Requirement: Among the following entries, how many lines hold the string "agent"? State only the number.

Exercise material:
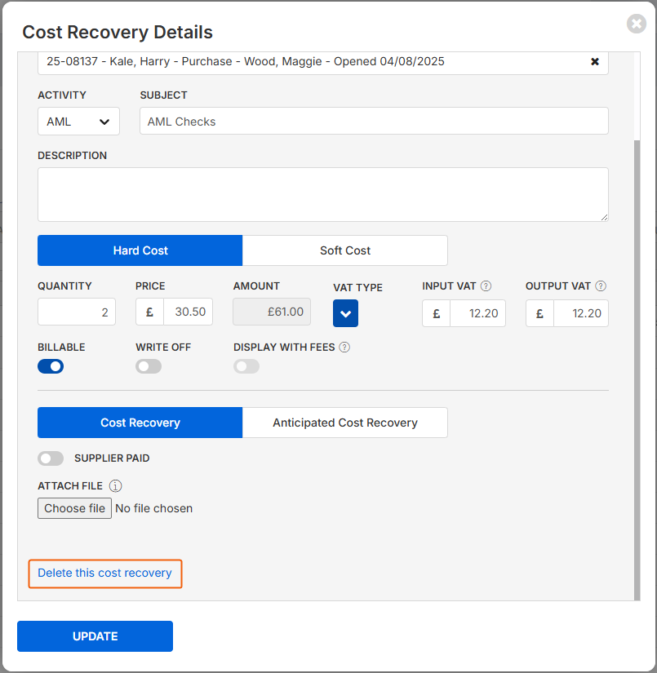Enable the Write Off toggle
The image size is (657, 673).
click(149, 366)
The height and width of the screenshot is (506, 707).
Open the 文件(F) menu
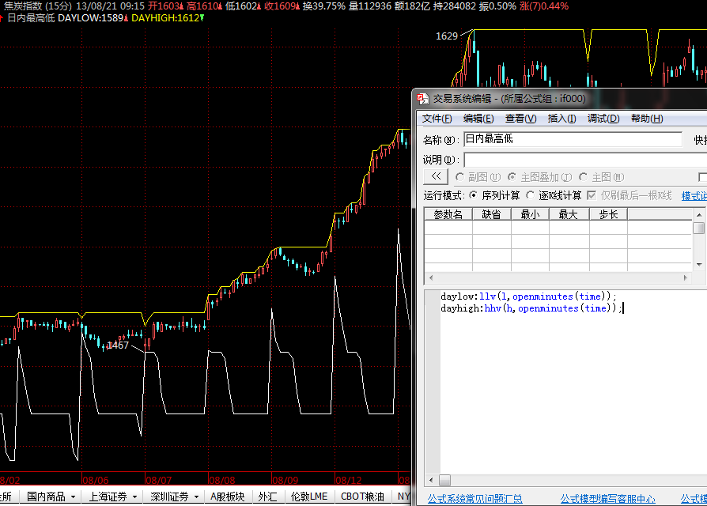tap(437, 119)
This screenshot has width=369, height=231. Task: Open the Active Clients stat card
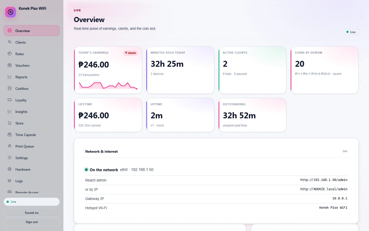coord(252,70)
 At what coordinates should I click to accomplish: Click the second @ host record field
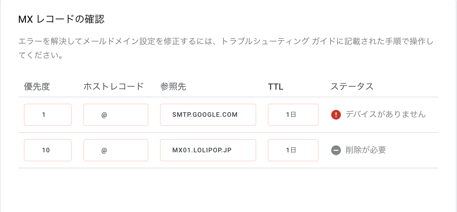(116, 150)
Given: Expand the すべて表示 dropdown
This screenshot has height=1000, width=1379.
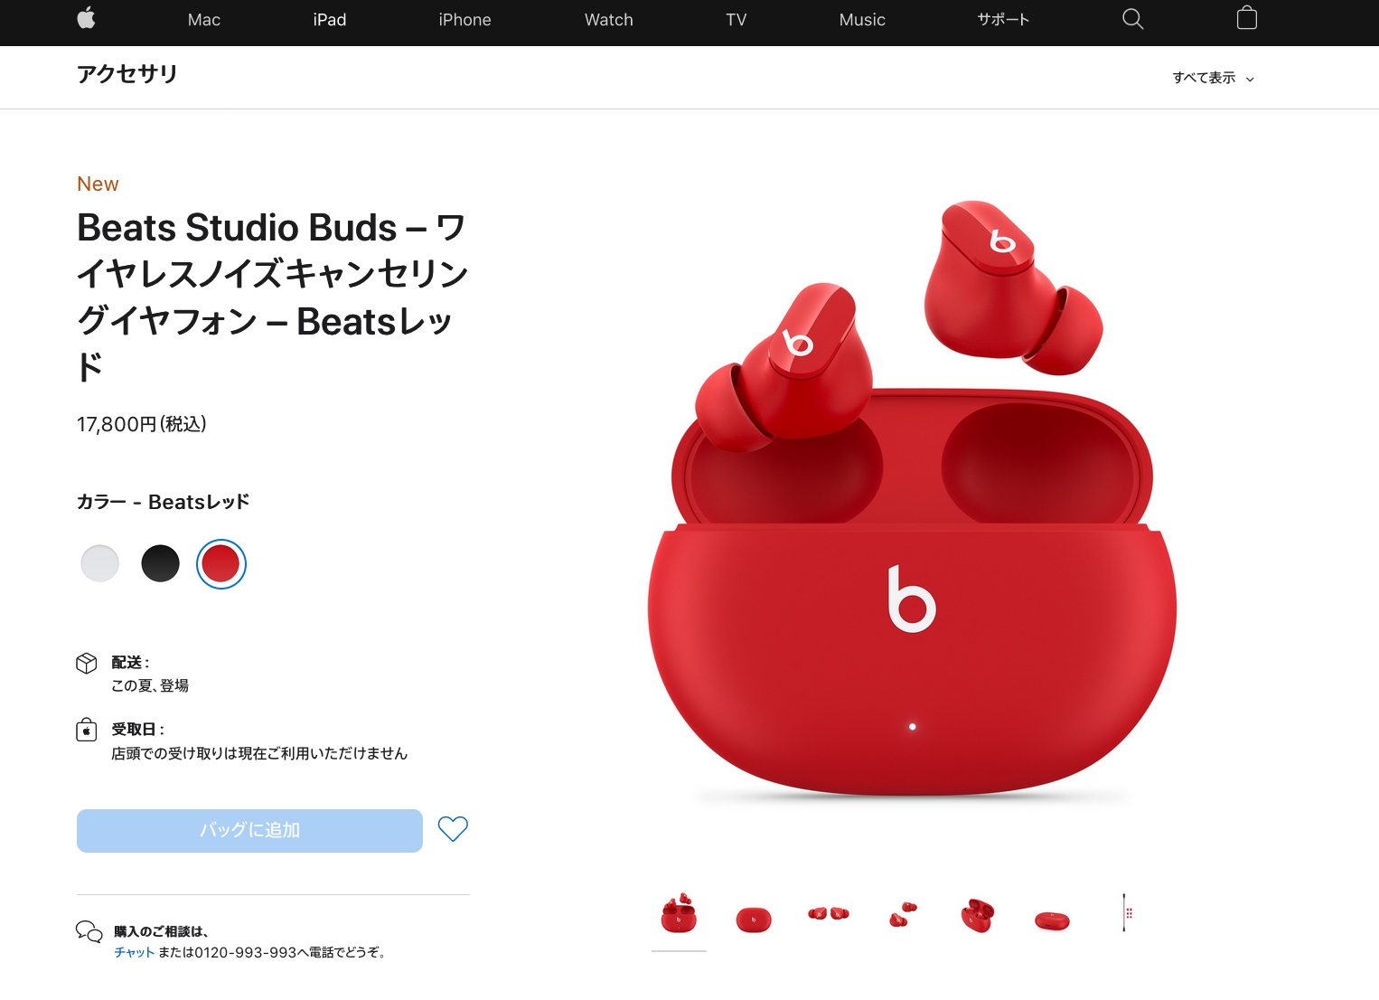Looking at the screenshot, I should (1214, 78).
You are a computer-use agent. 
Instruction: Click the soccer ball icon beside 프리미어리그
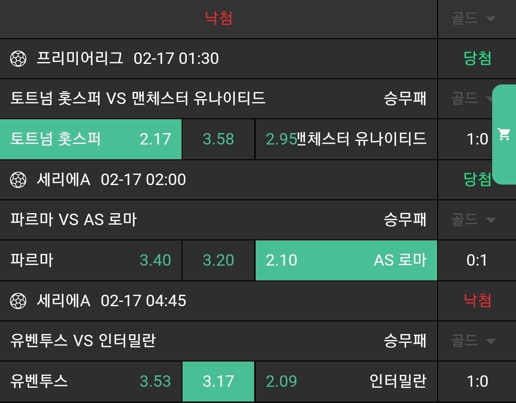pos(18,59)
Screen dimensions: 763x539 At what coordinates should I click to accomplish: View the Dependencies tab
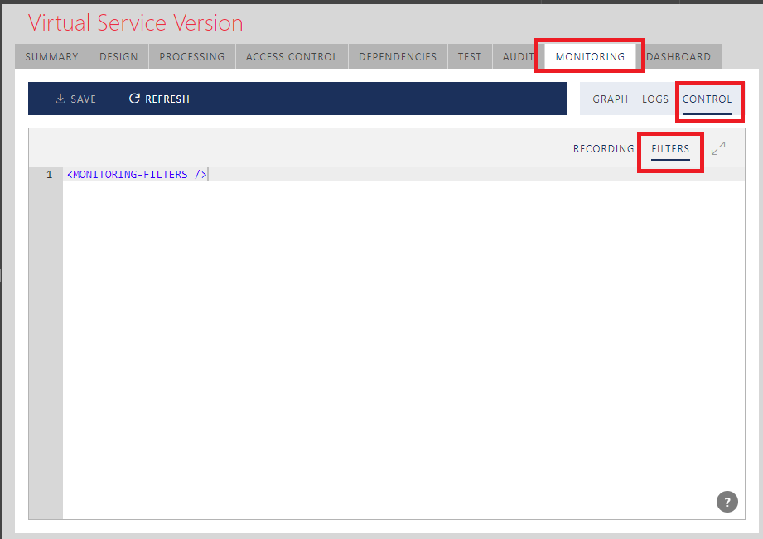(x=398, y=57)
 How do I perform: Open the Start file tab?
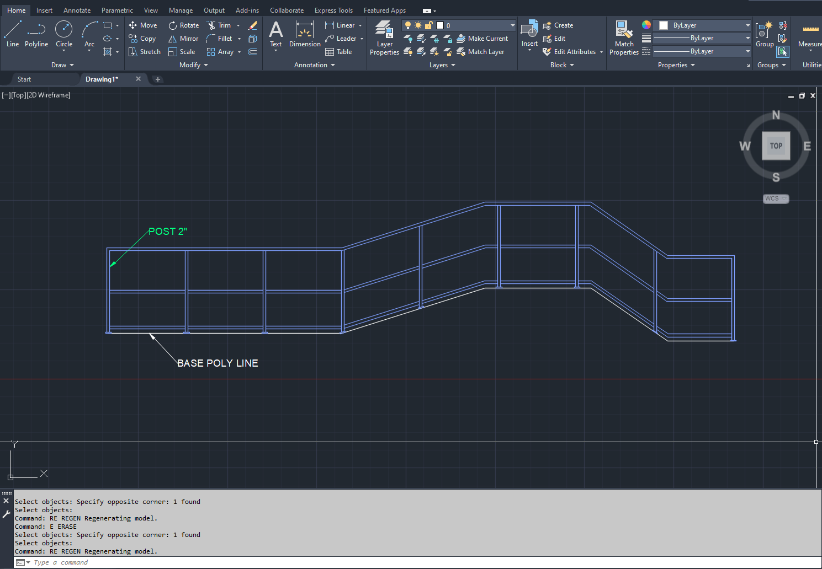[x=24, y=79]
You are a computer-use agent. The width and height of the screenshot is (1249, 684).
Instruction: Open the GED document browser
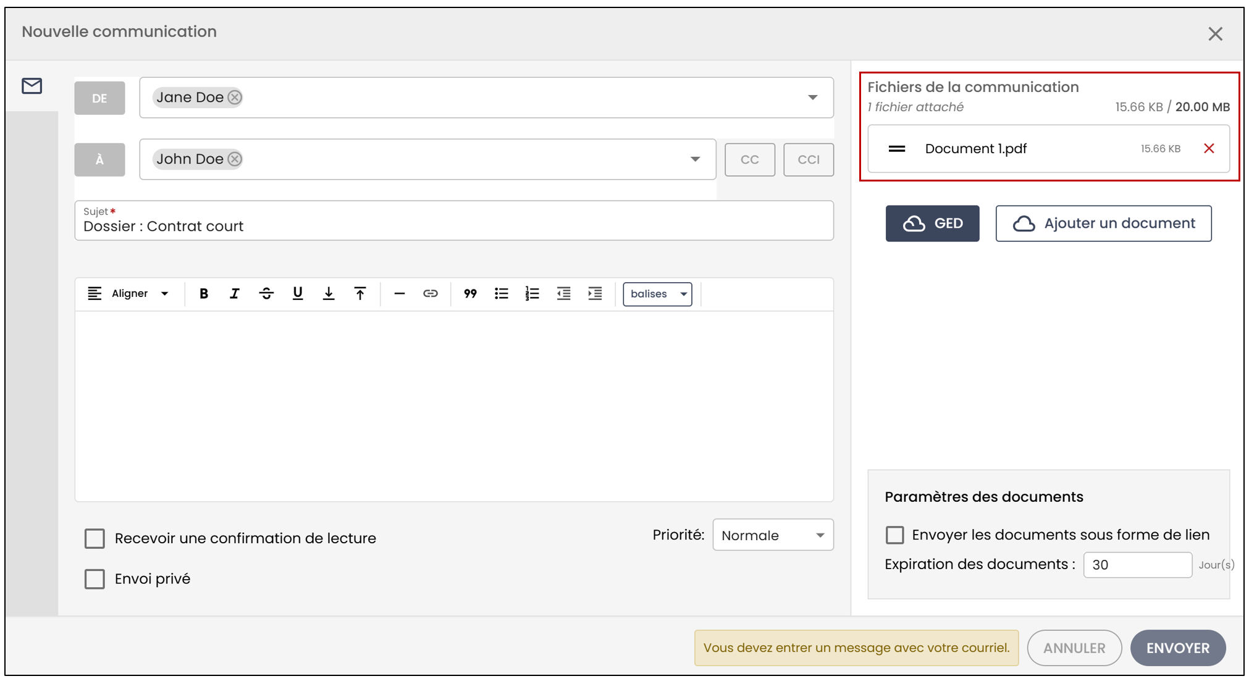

Answer for the task: 2